Community clouds are usually implemented for organizations working on joint projects that require a central cloud for managing and executing those projects. A finance community cloud, for example, could be set up to provide specific security requirements or optimized to provide low latency to perform financial transactions. A community cloud can be either on-premises or off-premises and can be managed by a CSP or by the organizations themselves.
Cloud within a cloud offers the flexibility of a private cloud without the investment and operational cost of the infrastructure. Essentially, public cloud resources are used to create a private cloud for the consumer. The consumer would use the public cloud resources to provision the virtual infrastructure and systems for their services and manage access to those systems.

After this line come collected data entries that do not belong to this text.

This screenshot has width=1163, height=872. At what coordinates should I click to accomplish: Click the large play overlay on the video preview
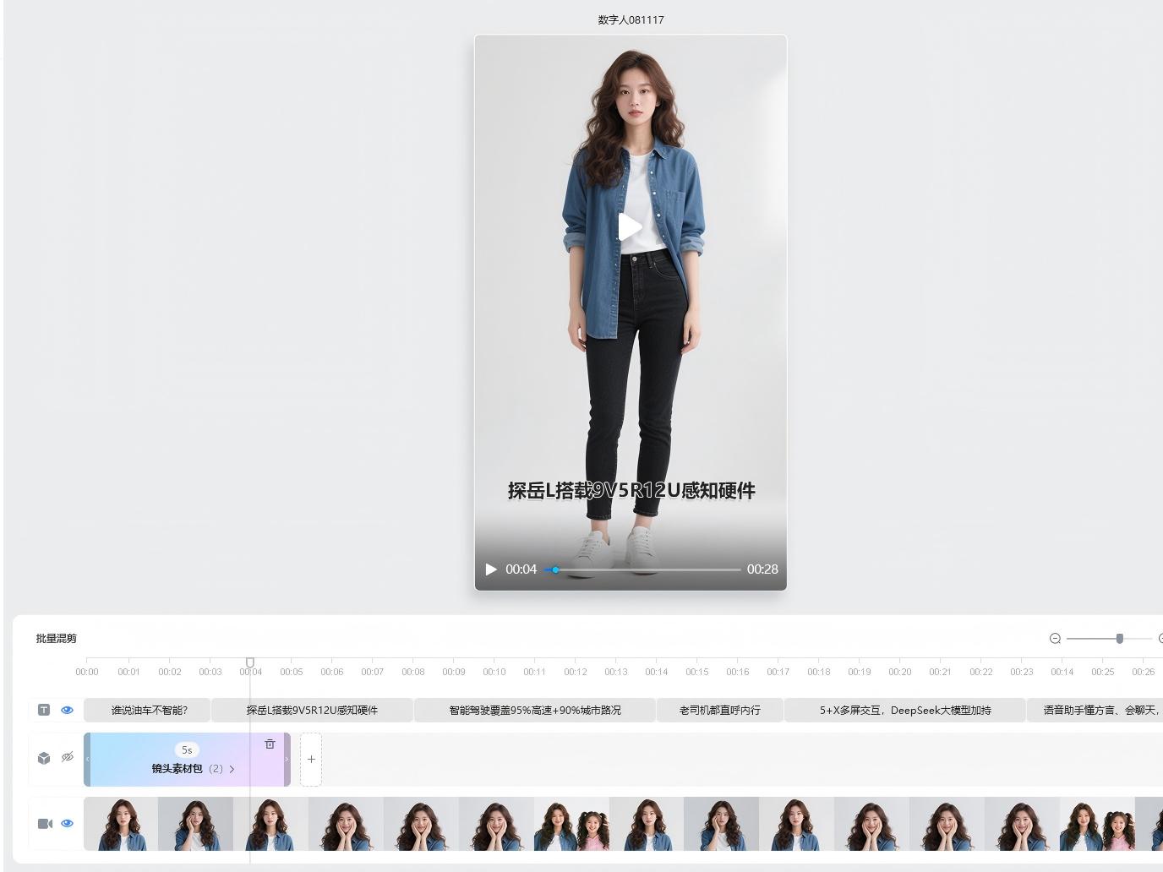tap(630, 226)
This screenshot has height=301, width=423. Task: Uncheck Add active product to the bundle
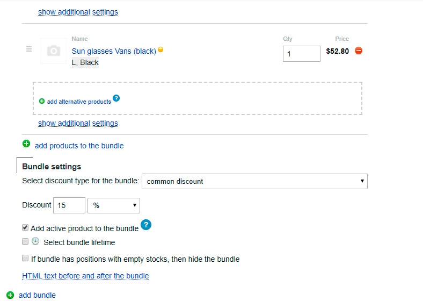[25, 228]
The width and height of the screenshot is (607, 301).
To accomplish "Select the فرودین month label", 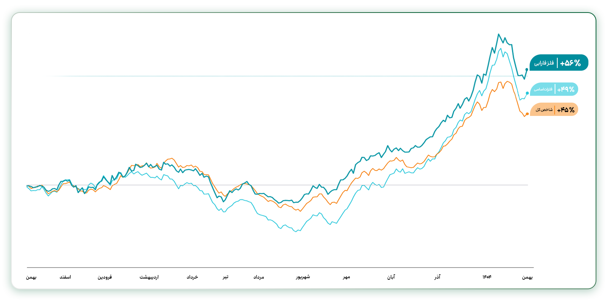I will [x=105, y=277].
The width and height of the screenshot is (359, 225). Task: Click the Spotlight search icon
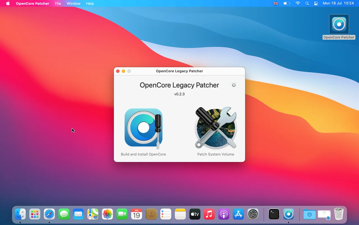pyautogui.click(x=307, y=3)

On-premises hosting is the solution that IT professionals are likely most familiar with. On-premises hosting is the traditional way of managing a data center. In an on-premises environment, the virtualized servers are hosted on-site at the organization’s internal data center, and the organization owns and maintains that server hardware. The benefit of on-premises hosting is that the organization has complete control over the daily management and maintenance of its servers. The downside to on-premises hosting is that the organization has to pay the costs of maintaining the internal data center, including power, security, maintenance, licenses, hardware, and other costs.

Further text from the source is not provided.